■ **Goal**
Please reproduce all of the material below word for word, keeping every line and its order unchanged.

■ **Exercise data**

··········

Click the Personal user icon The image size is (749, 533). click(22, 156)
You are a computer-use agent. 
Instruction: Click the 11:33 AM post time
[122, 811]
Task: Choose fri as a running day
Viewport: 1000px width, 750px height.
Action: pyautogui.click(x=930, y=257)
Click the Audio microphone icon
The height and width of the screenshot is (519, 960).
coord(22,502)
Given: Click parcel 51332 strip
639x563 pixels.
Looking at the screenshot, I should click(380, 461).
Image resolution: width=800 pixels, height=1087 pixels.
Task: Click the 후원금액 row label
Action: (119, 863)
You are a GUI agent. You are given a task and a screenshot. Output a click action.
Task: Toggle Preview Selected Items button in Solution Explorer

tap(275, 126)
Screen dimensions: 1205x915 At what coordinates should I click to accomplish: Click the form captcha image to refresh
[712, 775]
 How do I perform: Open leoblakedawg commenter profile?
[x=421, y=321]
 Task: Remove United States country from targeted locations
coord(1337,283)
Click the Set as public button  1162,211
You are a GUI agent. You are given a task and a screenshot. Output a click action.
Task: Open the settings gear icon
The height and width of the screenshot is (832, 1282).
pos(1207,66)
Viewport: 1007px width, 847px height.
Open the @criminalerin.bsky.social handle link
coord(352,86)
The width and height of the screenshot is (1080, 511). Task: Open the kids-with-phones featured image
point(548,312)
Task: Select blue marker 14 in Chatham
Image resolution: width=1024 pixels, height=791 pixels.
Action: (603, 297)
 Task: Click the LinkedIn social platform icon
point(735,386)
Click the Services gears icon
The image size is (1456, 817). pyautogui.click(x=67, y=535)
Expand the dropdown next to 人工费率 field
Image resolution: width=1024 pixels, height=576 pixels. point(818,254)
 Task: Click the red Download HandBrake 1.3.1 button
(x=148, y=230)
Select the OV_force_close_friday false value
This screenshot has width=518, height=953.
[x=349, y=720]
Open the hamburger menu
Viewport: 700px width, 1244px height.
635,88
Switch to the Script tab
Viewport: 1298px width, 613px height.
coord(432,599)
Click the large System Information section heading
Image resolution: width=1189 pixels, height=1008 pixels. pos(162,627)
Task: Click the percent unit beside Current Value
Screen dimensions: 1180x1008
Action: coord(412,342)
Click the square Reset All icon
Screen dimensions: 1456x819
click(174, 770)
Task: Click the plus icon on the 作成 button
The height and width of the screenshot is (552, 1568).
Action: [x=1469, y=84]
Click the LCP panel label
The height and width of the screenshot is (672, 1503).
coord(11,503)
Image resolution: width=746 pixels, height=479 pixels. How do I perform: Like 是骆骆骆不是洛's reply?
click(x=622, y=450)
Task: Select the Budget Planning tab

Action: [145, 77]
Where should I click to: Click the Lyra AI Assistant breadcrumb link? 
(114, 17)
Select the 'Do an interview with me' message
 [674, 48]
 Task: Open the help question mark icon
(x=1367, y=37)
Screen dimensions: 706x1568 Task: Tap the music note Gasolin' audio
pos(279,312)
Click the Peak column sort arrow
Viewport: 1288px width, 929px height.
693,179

··········

■ **Answer to the exercise**
Click the Personal user icon The image size is (749, 533). click(22, 156)
You are a computer-use agent. 
Instruction: Click the 11:33 AM post time
[122, 811]
Task: Choose fri as a running day
Viewport: 1000px width, 750px height.
Action: pyautogui.click(x=930, y=257)
Click the Audio microphone icon
The height and width of the screenshot is (519, 960).
coord(22,502)
Given: Click parcel 51332 strip
639x563 pixels.
Looking at the screenshot, I should click(380, 461).
Image resolution: width=800 pixels, height=1087 pixels.
Task: Click the 후원금액 row label
Action: (119, 863)
You are a GUI agent. You are given a task and a screenshot. Output a click action.
Task: Toggle Preview Selected Items button in Solution Explorer

tap(275, 126)
Screen dimensions: 1205x915 At what coordinates should I click to accomplish: Click the form captcha image to refresh
[712, 775]
 How do I perform: Open leoblakedawg commenter profile?
[x=421, y=321]
 Task: Remove United States country from targeted locations
coord(1337,283)
Click the Set as public button  1162,211
You are a GUI agent. You are given a task and a screenshot. Output a click action.
Task: Open the settings gear icon
The height and width of the screenshot is (832, 1282).
pos(1207,66)
Viewport: 1007px width, 847px height.
Open the @criminalerin.bsky.social handle link
coord(352,86)
The width and height of the screenshot is (1080, 511). Task: Open the kids-with-phones featured image
point(548,312)
Task: Select blue marker 14 in Chatham
Image resolution: width=1024 pixels, height=791 pixels.
Action: (603, 297)
 Task: Click the LinkedIn social platform icon
point(735,386)
Click the Services gears icon
The image size is (1456, 817). pyautogui.click(x=67, y=535)
Expand the dropdown next to 人工费率 field
Image resolution: width=1024 pixels, height=576 pixels. point(818,254)
 Task: Click the red Download HandBrake 1.3.1 button
(x=148, y=230)
Select the OV_force_close_friday false value
This screenshot has width=518, height=953.
[x=349, y=720]
Open the hamburger menu
Viewport: 700px width, 1244px height.
635,88
Switch to the Script tab
Viewport: 1298px width, 613px height.
coord(432,599)
Click the large System Information section heading
Image resolution: width=1189 pixels, height=1008 pixels. pos(162,627)
Task: Click the percent unit beside Current Value
Screen dimensions: 1180x1008
Action: coord(412,342)
Click the square Reset All icon
Screen dimensions: 1456x819
click(174, 770)
Task: Click the plus icon on the 作成 button
The height and width of the screenshot is (552, 1568).
Action: [x=1469, y=84]
Click the LCP panel label
The height and width of the screenshot is (672, 1503).
coord(11,503)
Image resolution: width=746 pixels, height=479 pixels. How do I perform: Like 是骆骆骆不是洛's reply?
click(x=622, y=450)
Task: Select the Budget Planning tab

Action: [145, 77]
Where should I click to: Click the Lyra AI Assistant breadcrumb link? 
(114, 17)
Select the 'Do an interview with me' message
 [674, 48]
 Task: Open the help question mark icon
(x=1367, y=37)
Screen dimensions: 706x1568 Task: Tap the music note Gasolin' audio
pos(279,312)
Click the Peak column sort arrow
Viewport: 1288px width, 929px height.
693,179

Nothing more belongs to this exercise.